Most people who function as directors in smaller LLCs are also members, or owners. Since the owners tend to have both money and time invested in their LLC, serving as de facto directors is a natural function. Even if there is a named managing member, other members, unless prohibited by the operating agreement, have input into directing the operations of the LLC.
If LLC members want certain people to become official LLC advisors, they can attract valuable individuals who are not members of the company to act as directors. However, if they are not currently members of the LLC or close family or friends, the LLC may need to create some incentive to attract the advisors, and must offer these valuable individuals a good reason to serve as advisors and perform the functions of a corporate board of directors.
If the LLC has good cash flow, you may want to establish a stipend or fee for your directors/advisors to serve, attend meetings and offer valuable input. In other circumstances, consider giving your advisors equity, or ownership, in the LLC, making them members. However, think carefully about this option, as you'd be giving your advisors a high level of control. You might not be comfortable with this option, as your advisors are also owners, with all rights and privileges thereof.

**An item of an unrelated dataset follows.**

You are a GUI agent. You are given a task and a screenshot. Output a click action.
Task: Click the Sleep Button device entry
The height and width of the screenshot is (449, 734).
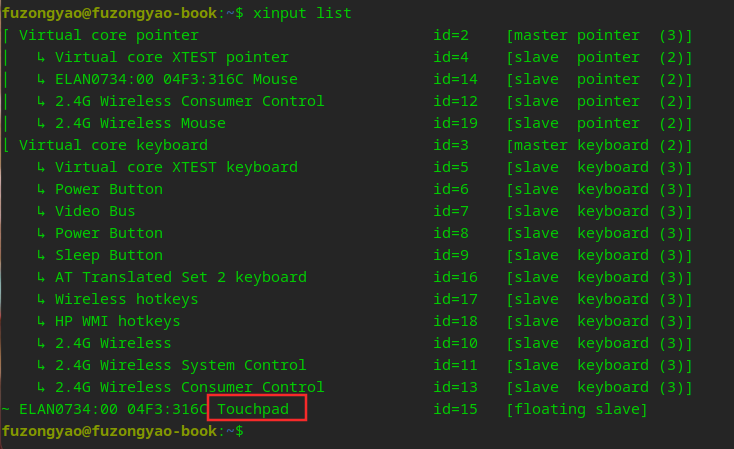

Since the original purpose of an LLC was to offer personal asset limited liability to the participants of a partnership, this structure was created to mirror small groups that typically formed partnerships. The limited partnership, or LP, format originally attempted to satisfy the desire to limit liability and, in some situations, still works this way. However, the members of an LLC have more personal asset protection than partners. LLC directors, or advisors, who are also members are often more willing to serve because they receive this added limited liability protection.